At dinner, Mom was still sulky and hostile. Martha sat with her head bent low, ignored her green beans even though she usually loved green beans, and worked at not making eye contact with anyone.
It didn’t save her.
“Is there something wrong with the food?” Mom didn’t even bother trying to sound normal. “Or are you being a stubborn, picky bitch about that too?”
Abby, startled by the apparent reversal in Mom’s opinion, made the fatal mistake of looking up.
“Don’t give me that look. You’re spoiled rotten, the both of you.”
That was a song and dance Abby was used to. Ever since Mom had gone back to work she expected Abby and Martha to be grateful for every single breath they drew, like she was making some big sacrifice for them. The urge to defend herself flared briefly in Abby’s chest, but she was able to tamp it down to an eye-roll and an aggressive forking of her stroganoff.

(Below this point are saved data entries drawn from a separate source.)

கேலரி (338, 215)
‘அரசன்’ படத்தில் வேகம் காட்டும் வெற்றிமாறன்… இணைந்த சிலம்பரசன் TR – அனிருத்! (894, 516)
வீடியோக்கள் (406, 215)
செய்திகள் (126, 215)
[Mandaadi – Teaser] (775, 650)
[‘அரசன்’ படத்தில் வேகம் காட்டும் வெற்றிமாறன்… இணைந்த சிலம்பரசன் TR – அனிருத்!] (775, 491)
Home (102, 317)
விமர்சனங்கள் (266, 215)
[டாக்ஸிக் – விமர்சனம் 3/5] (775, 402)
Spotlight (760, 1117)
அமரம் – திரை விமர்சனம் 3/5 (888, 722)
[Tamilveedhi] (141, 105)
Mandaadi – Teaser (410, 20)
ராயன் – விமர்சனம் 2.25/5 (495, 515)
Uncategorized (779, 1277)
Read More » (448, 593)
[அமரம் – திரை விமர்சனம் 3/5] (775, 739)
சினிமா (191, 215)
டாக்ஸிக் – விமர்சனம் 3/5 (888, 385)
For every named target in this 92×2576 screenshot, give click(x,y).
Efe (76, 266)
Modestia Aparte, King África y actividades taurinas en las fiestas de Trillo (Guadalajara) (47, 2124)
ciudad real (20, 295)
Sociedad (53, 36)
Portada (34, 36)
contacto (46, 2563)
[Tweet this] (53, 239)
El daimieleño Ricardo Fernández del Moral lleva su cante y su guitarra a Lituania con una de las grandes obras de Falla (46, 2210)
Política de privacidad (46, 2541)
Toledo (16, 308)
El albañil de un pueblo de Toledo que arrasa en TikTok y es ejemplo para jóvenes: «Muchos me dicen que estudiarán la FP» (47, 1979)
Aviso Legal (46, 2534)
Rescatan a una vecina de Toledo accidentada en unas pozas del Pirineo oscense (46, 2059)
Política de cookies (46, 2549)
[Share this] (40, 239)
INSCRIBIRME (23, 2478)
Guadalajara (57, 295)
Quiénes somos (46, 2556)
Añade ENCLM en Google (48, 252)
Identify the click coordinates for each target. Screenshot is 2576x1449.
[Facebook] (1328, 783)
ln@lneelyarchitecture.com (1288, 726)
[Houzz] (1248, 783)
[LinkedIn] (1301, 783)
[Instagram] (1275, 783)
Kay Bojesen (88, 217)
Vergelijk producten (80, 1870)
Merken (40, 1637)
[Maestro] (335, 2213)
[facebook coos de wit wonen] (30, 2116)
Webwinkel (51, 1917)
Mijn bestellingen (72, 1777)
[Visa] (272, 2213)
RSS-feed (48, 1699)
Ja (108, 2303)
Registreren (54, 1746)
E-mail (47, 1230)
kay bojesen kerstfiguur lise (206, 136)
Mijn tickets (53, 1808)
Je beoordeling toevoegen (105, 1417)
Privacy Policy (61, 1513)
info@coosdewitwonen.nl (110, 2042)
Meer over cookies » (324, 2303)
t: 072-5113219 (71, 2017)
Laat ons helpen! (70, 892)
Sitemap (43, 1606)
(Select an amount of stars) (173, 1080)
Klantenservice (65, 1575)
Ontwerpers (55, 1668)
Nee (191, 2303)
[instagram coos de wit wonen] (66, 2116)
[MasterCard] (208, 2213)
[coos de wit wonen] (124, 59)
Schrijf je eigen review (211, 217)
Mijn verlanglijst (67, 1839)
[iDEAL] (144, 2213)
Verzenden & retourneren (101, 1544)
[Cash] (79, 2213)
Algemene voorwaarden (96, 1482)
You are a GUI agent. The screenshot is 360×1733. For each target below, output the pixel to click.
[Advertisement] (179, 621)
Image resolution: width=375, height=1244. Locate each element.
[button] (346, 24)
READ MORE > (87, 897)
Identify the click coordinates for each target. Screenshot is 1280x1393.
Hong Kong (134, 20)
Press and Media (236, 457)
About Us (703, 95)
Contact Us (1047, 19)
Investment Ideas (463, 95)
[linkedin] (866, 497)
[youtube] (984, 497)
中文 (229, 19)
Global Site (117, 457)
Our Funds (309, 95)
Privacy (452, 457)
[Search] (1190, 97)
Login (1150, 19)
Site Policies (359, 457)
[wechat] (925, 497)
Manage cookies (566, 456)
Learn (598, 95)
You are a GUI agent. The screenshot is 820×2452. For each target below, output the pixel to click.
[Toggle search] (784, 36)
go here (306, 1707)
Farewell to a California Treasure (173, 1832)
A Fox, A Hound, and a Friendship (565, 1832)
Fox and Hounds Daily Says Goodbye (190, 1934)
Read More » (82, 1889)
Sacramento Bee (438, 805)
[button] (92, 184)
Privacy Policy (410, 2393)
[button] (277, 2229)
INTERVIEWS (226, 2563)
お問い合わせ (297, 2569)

Mom’s rant didn’t go on the usual rails this time, though.
“When I was your age,” she said fiercely, and that was enough to make both Abby and Martha look up again, “your grandfather had big plans for who your father was going to be. The idea of letting me be a normal girl, go with the local boys, have fun, that was never on his agenda, oh no. Oh no. It’s only thanks to me that you weren’t both born with gills and tails.”
Abby set her fork down as quietly as she could. Was Mom… could she be drunk? They
didn’t talk about this.
“And what thanks do I get? I bust my ass to let you two have normal lives, and you throw it back in my face! Being the town weirdoes! Dating losers! Thinking you’re too good to date at all!”
Martha was crying again. Abby wondered if crying too much could actually hurt her. Give her an eye infection or something.
“If I’d let your grandfather have his way, maybe I’d at least have kids who were smarter!” Mom stood up, abandoning her plate—but taking her glass, Abby noticed—and left in a rush. A moment later the front door slammed and the porch swing began to creak, too fast for the old chains.
Martha began to clear the table, and after a few minutes of trying to force down more stroganoff Abby joined her. They retreated upstairs to the sound of the porch swing still creaking.
“You can hang out in my room if you want,” Abby said when Martha hesitated at her door. “We can watch some TV or something. The Simpsons is on.”
By the time Abby heard Mom’s bedroom door slam, hours later, Martha was asleep across the foot of the bed. Abby wasn’t even tired—she was furious. She’d read enough in Grandfather’s notes to have assumed that his plans for their birth had gone forward, that she was sure to become as powerful as she could dream of, that it was in her blood. All she could think about now was that Mom had had a chance to make them half-gods, and instead their father was some hick kid from Alden.
Fuck it, she thought, I’m not going to let that stop me.
CHAPTER TWENTY-FOUR
They arrived at the cabin well after sundown, with Martha in a silent sulk because they hadn’t stopped for dinner and Buddy whimpering with the need to pee again. Abby hadn’t had a chance to to update anything all day and she felt harassed, headachey. She threw the GPS in the dumpster back at the hotel and bought a map, which yes, had led to an illegal U-turn and a bunch of lost time on top of whatever Martha had done in her misery. Worth it to not hear that goddamn song again.